- **Extract**

Memory systems for AI agents have a problem: they treat everything as a bag of text fragments. Ask an agent "what do you know about Alice?" and you get the three most semantically similar sentences about Alice — but not the fact that Alice reports to Bob, or that Bob's project was cancelled last month, or that Alice therefore probably needs a new assignment. The relationships are invisible.
That's the gap v0.6.0 closes.
Why We Built This#
The obvious reference implementation was Graphiti — Zep's open-source temporal knowledge graph for LLM applications. Graphiti is genuinely impressive work. But it had a hard dependency on OpenAI's embedding and completion APIs, which made it incompatible with our goal of being fully self-hostable with local models via Ollama.
We also wanted tighter control over the extraction pipeline. Cortex already had Claude Haiku handling memory extraction; adding graph capabilities meant extending that same pipeline rather than bolting on a separate system with its own LLM calls, its own retry logic, and its own failure modes.
What It Does#
The v0.6.0 graph layer adds three capabilities that work together:
Entity extraction. When a memory is captured, Claude Haiku identifies named entities — people, tools, organizations, concepts — and upserts them into Memgraph as nodes. Entities include a type field and a description synthesized from context. Crucially, the same entity mentioned across different conversations gets merged, not duplicated, through a three-stage resolution process.
Fact extraction. Alongside entity nodes, Haiku extracts relationship facts: Alice → manages → project-X, project-X → uses → gRPC, gRPC → deprecated-in → v2. These become edges in the graph, each carrying a valid_from timestamp, a valid_to field (null for current facts), and a confidence score.
3-stage entity resolution. Before upserting a new entity, Cortex checks: (1) exact name match, (2) vector similarity against existing entity embeddings, (3) LLM-based disambiguation for ambiguous cases. This keeps the graph clean without requiring globally unique identifiers in the input.

- **Available data**
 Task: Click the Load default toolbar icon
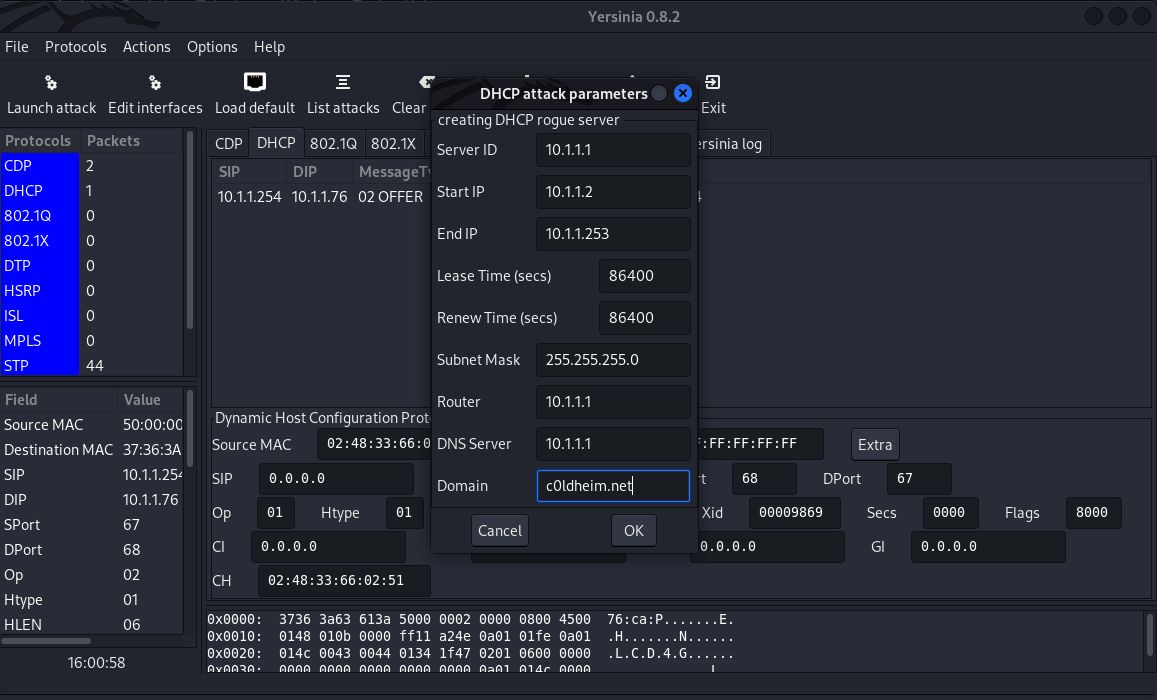pyautogui.click(x=255, y=83)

- **Task requirements**
Reproduce the Cortex v0.6.0 article word for word, from "Fact extraction. Alongside" up to and including "in the input.". Work only from the Cortex v0.6.0 article and ignore the data.

- **Task answer**
Fact extraction. Alongside entity nodes, Haiku extracts relationship facts: Alice → manages → project-X, project-X → uses → gRPC, gRPC → deprecated-in → v2. These become edges in the graph, each carrying a valid_from timestamp, a valid_to field (null for current facts), and a confidence score.
3-stage entity resolution. Before upserting a new entity, Cortex checks: (1) exact name match, (2) vector similarity against existing entity embeddings, (3) LLM-based disambiguation for ambiguous cases. This keeps the graph clean without requiring globally unique identifiers in the input.